**DESCRIPTION OF THE TASK**. Skip the pictures and restate, word for word, the lines from the one containing "You are a computer-use" to the end of the data below.

Saved entries:
════════════════
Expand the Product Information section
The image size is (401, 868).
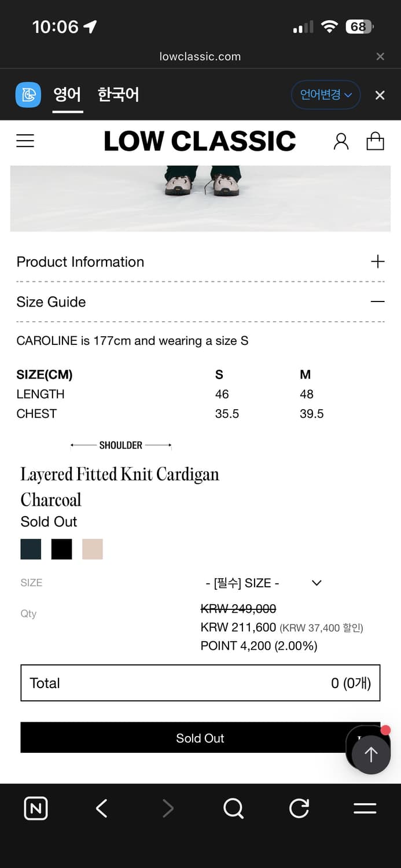378,262
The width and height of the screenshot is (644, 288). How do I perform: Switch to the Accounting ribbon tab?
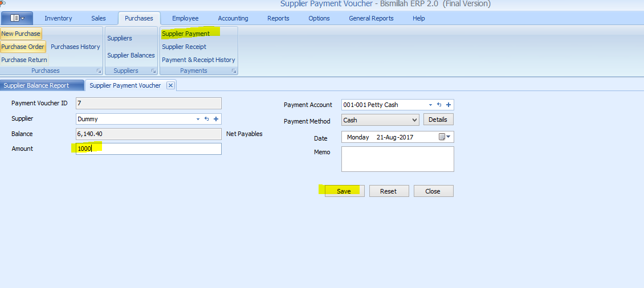233,18
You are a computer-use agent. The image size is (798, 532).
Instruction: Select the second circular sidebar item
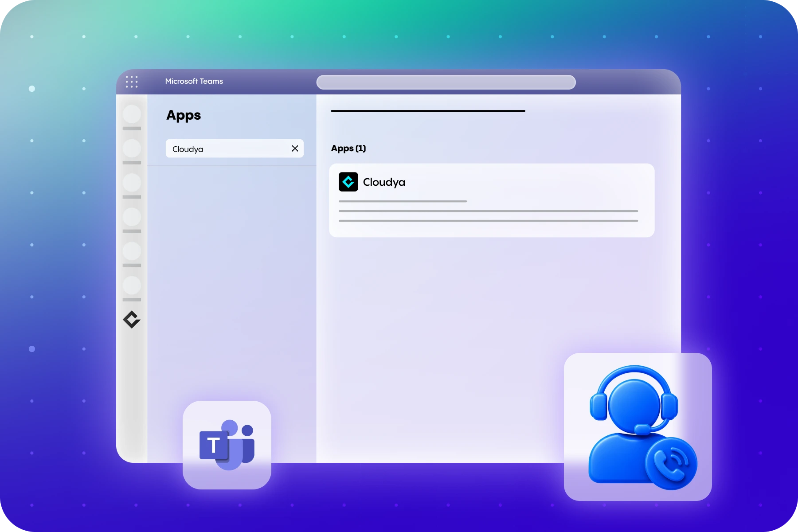[132, 148]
════════════════
**WRITTEN SOLUTION**.
You are a computer-use agent. The image size is (798, 532).
Instruction: Select the second circular sidebar item
[132, 148]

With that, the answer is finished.